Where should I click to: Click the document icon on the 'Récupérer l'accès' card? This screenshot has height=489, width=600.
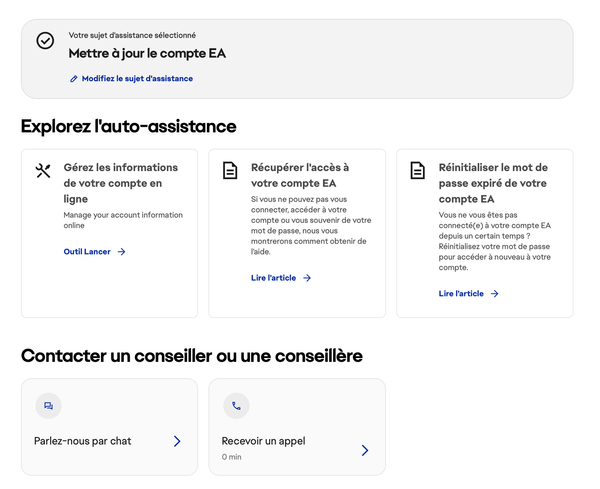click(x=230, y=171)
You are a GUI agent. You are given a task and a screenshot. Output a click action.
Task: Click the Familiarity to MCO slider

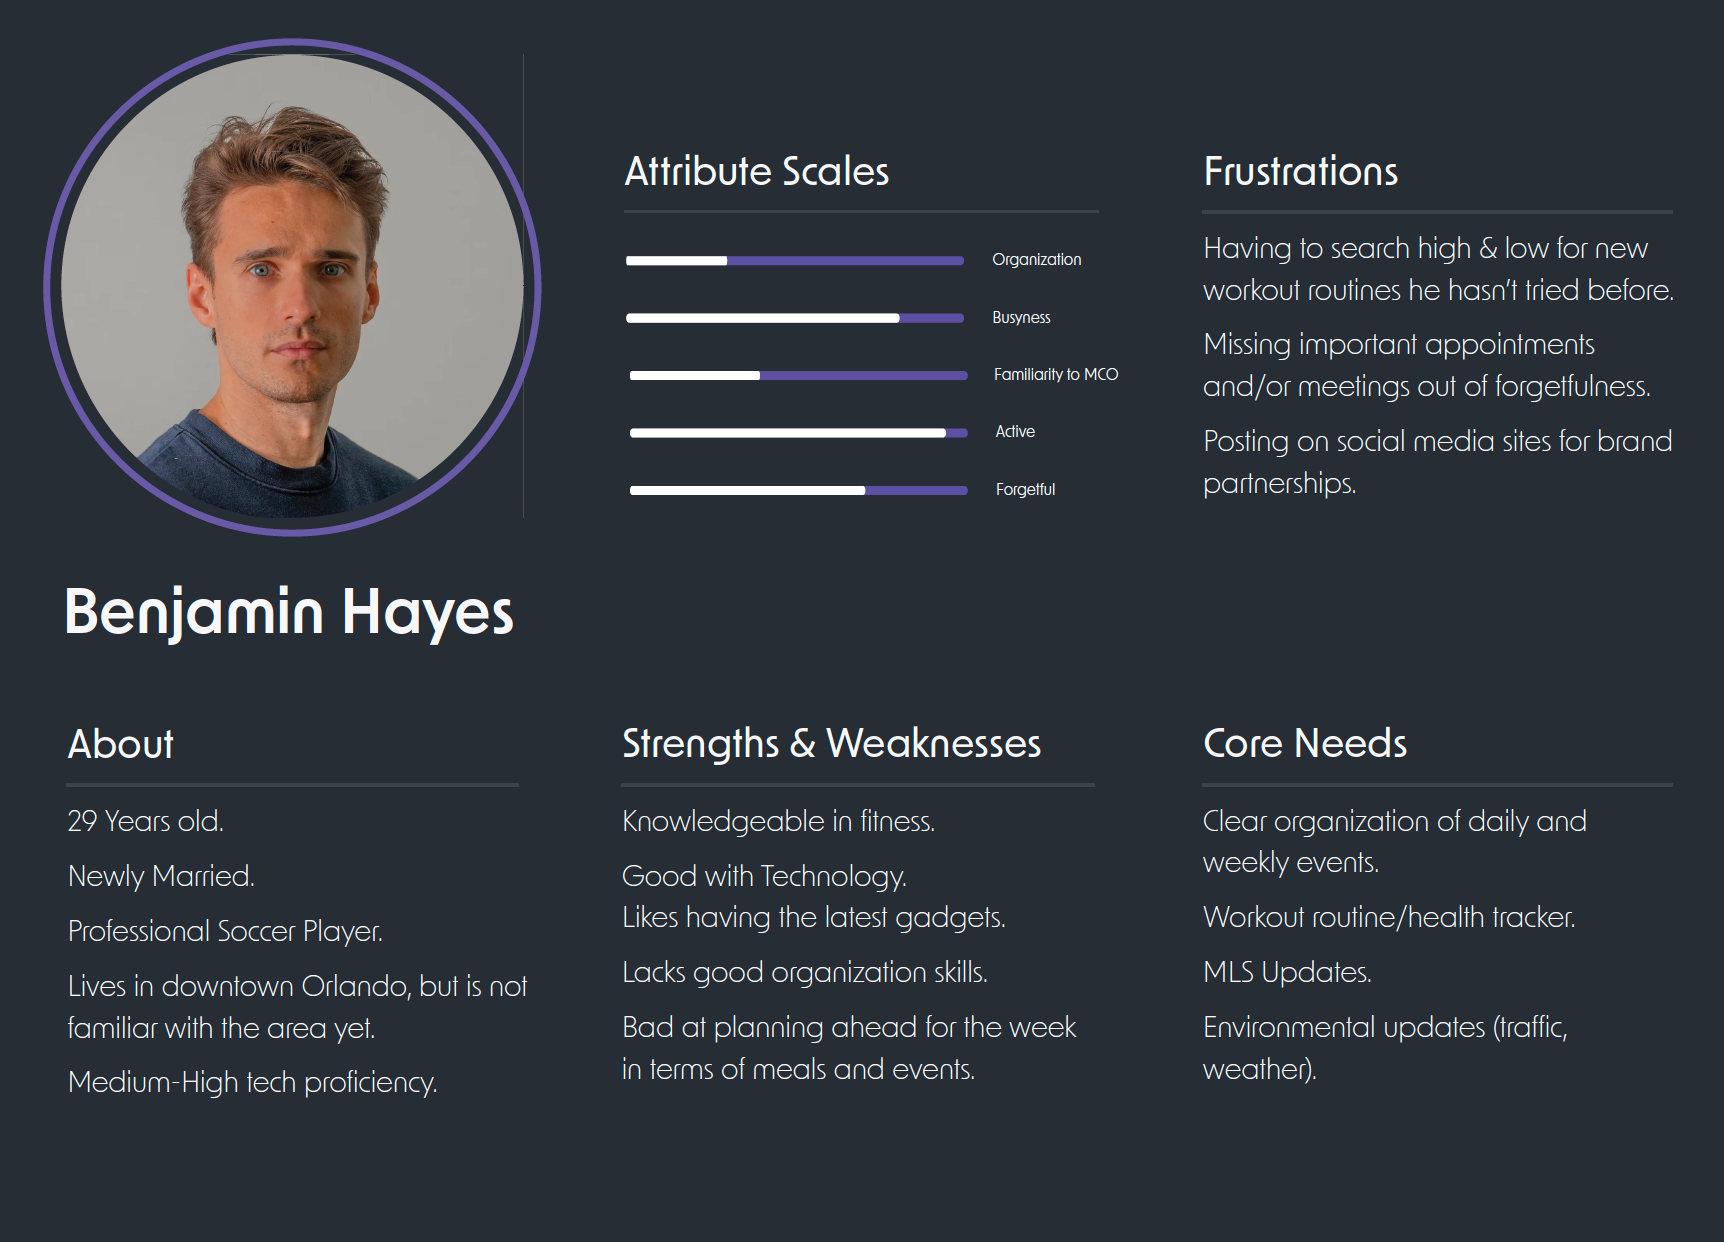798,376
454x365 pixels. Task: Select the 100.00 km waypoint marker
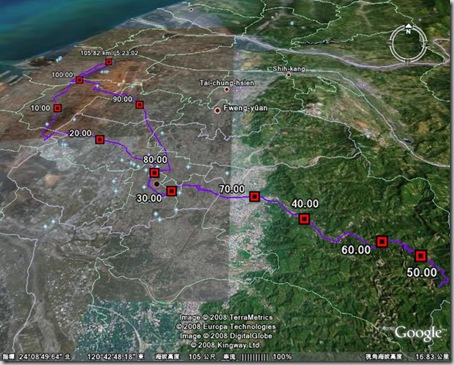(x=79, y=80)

The task:
Each record above is to be returned unchanged, while any picture it holds stays out.

Output for this exercise:
Where should I click to: Click the document icon on the 'Récupérer l'accès' card? This screenshot has height=489, width=600.
click(x=230, y=171)
You are a GUI agent. You are given a task and a screenshot. Output a click action.
Task: Click the Familiarity to MCO slider

798,376
454x365 pixels. Task: Select the 100.00 km waypoint marker
(x=79, y=80)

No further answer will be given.